Его страж, сидевший на земле и со скуки бросавший камни в стволы деревьев, решил, видимо, от нечего делать заговорить со своим пленником. Теперь они поменялись ролями. Раньше, чтобы спасти свою жизнь, говорил Авраам, а рябой пытался положить конец разговорам. Теперь Авраам предпочитал молчать, чтобы подготовить себя к достойной смерти, а этот хочет разговаривать.

— Раньше это была арабская земля. Но пришли евреи и отняли ее у нас, — сказал рябой. В его голосе звучала угроза.

— Еще раньше эта земля была еврейской.

— О! Это было давно.

— А когда она была ваша? Это тоже было давно.

— То было очень давно, а это — совсем недавно.

— Богу безразлично, давно или недавно.

— Но людям не безразлично.

— Людские уставы лживы. И какое значение имеет тут время? Минуты моей жизни теперь мне дороже, чем дни и недели твоей.

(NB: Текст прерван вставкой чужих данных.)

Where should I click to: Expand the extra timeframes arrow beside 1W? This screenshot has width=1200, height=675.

— Ты врешь! — заорал рябой.

Авраам умолк. Рябой мешал ему сосредоточиться и подготовить себя к смерти. Он снова стал думать, что с ним произошло. Зачем, собственно, Салех пошел к начальству? Выходит, что Салех не намерен его убивать. Ибо если бы он хотел это сделать, то не стал бы так долго церемониться. Внезапно мелькнувшая мысль находила подтверждение в том, что он не раз слышал от военных: арабские крестьяне не заинтересованы в кровопролитии, они стараются его избежать. Каждая пограничная стычка чревата для них серьезными последствиями. Салех — сельский житель, и он придерживается точки зрения феллахов. А рябой — пришлый человек. Потому-то он и не повел его в деревню — там бы за пленного заступились старики и потребовали бы его освободить. Теперь Салех пошел за приказом, чтобы снять с себя ответственность и не навлечь гнева стариков.

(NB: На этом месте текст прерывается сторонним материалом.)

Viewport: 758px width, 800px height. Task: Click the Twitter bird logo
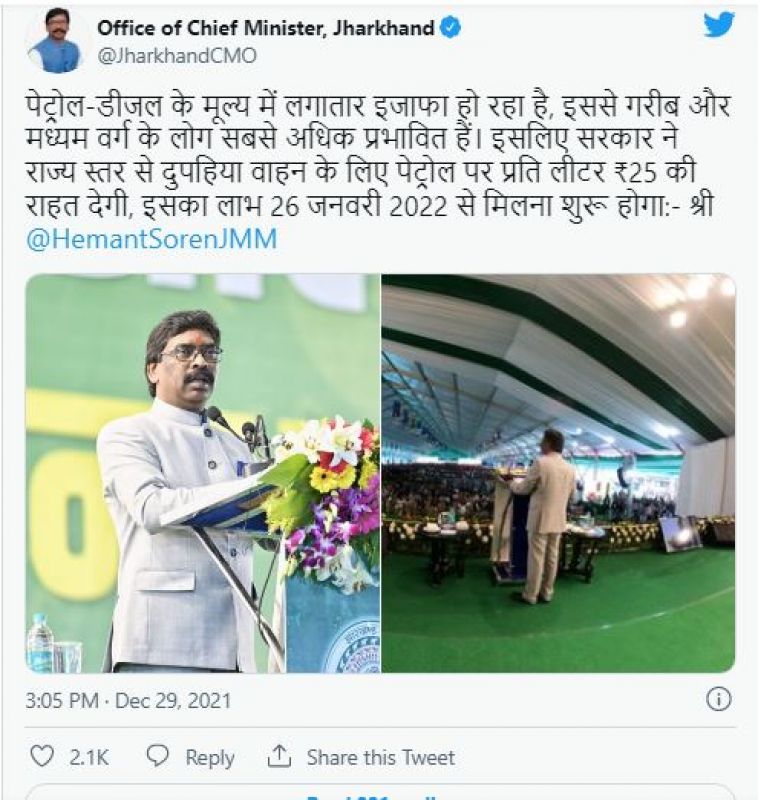click(x=719, y=24)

В его сердце затеплилась надежда. Может быть, Салех по пути к начальству свернет в деревню и спросит совета у старейшин? И Авраам взглянул на своего стража, который злорадно усмехался и докучал ему своими вопросами. Он, Авраам, не должен проявлять слабости духа, чувства безнадежности. Отчаяние — наполовину гибель. Верно, он устал притворяться. Но, собственно говоря, в этом нет сейчас нужды.

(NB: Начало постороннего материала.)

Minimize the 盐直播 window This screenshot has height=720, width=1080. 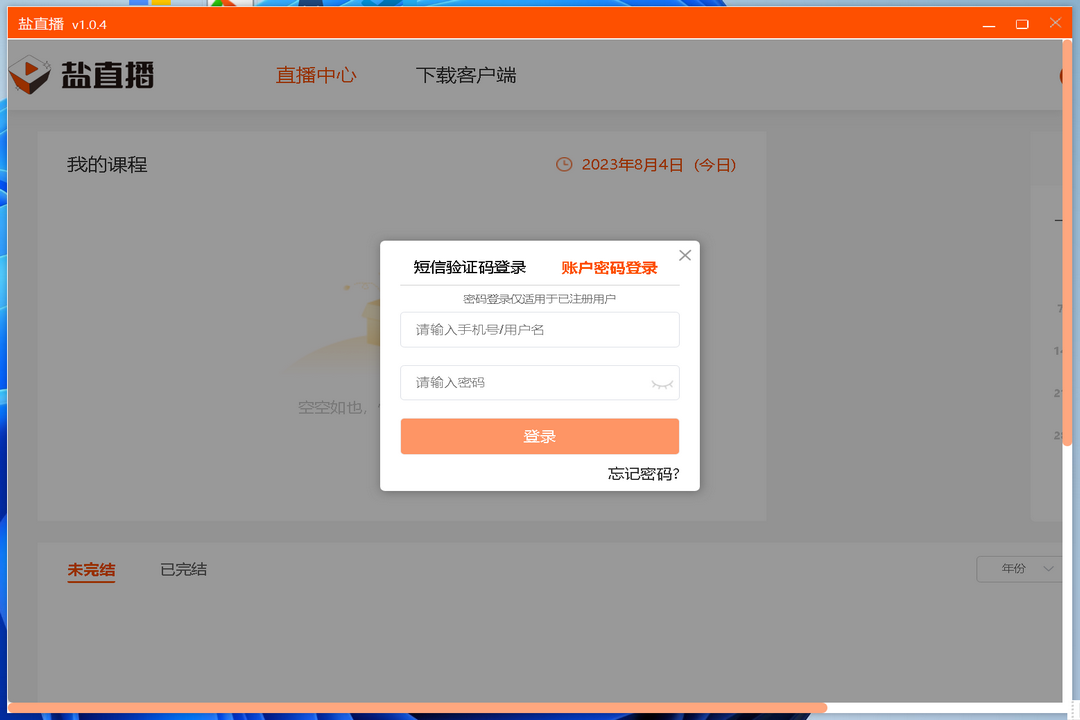(x=987, y=23)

Надежда вспыхнула в нем с новой силой. Салех — не юнец, находящийся во власти своих страстей. Если бы Салех хотел его прикончить, он давно бы уже это сделал.

— После того как налетят бомбардировщики и придут тяжелые танки, пушки, самоходные орудия и разрушат все ваши города и селения, я приду со своей частью в Беэротаим. Мы убьем всех мужчин и возьмем всех женщин, а я возьму твою дочь… и скажу ей: я убил твоего отца… И я ее…

Глаза его сверкали. Он испытующе смотрел на Авраама, стараясь узнать, какое впечатление произвели его слова.

Теперь Авраам понял, что не скуки ради тот затеял с ним разговор. Рябой хочет его убить, а для этого нужен повод. И вот он возбуждает в себе ненависть. Он хочет смертельно оскорбить Авраама, чтобы Авраам ответил ему тем же. Ну а разгорячившись, он схватит автомат и тогда уже не будет отвечать за свои поступки. Он не местный, и ничто не может удержать его от убийства. Но… пока что он еще не вошел в раж. И он призывает себе на помощь гнев, дабы приглушить в своем сердце остатки человеческих чувств, вызванных силой слова. А когда придет Салех и спросит, почему старик убит, он запальчиво ответит: «Проклятый еврей оскорблял мою веру!» И этот ответ вполне сойдет…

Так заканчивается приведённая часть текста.